In fact, there are a number of things you can do to start to build bridges between the two disparate cultures. First, remember a tenant from Steven Covey's "The 7 Habits of Highly Effective People": first seek to understand, then to be understood. If you go in telling the other side all the things they are doing wrong, or worse, tell them they are not doing "real" agile, you will trigger all their defense mechanisms and they will not be open to hearing anything else you have to say. Instead, ask questions and make observations. Ask them how they got started with agile, what they like best about it and where they still struggle. Listen to their answers without judgment. If there is something they do well and you admire them for it, say so. These kinds of conversations can open the way to sharing your own experiences and ideas as you and your new coworkers get to know one another better.
It is also important to connect with your new colleagues at a personal level. One of my clients whose much smaller organization was acquired by a larger company sponsored a series of after-work events to get to know one another. Part of those relaxed and friendly conversations, over hors d`oeuvres and drinks, was to talk about how they used agile practices like Scrum to vastly improve how they managed their technology projects. Another client created a short presentation on all the mistakes they made doing their agile transformation. They cheerfully reiterate their mess-ups to new teams looking to try agile in hopes that the newbies can learn from their mistakes. In each case, my clients took the time to get to know their new colleagues as people before they started offering suggestions. And even when advice did come, it was more in the form of "Here's what we did and how it worked for us" rather than "What you are doing is wrong and you should change."

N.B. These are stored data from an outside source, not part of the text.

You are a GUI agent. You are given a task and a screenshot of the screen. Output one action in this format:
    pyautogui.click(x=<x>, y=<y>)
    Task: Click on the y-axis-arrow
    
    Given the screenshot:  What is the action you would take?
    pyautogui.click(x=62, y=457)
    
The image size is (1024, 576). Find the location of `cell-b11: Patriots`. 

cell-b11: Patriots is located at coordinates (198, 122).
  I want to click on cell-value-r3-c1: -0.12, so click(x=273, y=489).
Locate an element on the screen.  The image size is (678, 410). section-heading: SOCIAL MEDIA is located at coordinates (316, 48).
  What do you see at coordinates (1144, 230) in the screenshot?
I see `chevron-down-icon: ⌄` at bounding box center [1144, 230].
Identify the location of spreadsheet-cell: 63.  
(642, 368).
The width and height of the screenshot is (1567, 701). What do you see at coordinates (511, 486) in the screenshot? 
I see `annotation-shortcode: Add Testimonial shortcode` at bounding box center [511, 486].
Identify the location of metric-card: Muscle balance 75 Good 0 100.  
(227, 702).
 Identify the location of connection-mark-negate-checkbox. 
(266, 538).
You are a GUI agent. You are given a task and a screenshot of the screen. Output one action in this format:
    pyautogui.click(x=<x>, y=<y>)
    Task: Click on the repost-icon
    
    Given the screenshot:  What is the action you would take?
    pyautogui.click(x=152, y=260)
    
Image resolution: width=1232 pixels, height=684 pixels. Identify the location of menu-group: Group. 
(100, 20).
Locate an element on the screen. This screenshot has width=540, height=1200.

Finally, resist the urge to wall yourself off. You have lots of trust in your current colleagues and it can be tempting to say "These new guys just don't understand us - we need to stick together!" This can create a siege-mentality culture, making you insular and not open to change or new ideas. Remember - that trust you have in your current colleagues didn't come overnight. It was the product of positive experiences over months and maybe years. But if you never give your new colleagues a chance to earn that trust, the relationship is doomed before it even gets started. Look for opportunities to work on projects with your new colleagues and note where conflicts or differences of approach exist. These can be openings for discussion. Do not discount that, even though you disagree with some of their practices, your new coworkers might have a few good ideas. But you will never know if you don’t at least hear them out.
Blended agile families can and do work out, even when the two cultures coming together start off very far apart. But like all good relationships they do not form overnight. A little patience and willingness to listen and learn will go a long ways towards building a future of mutual trust and respect.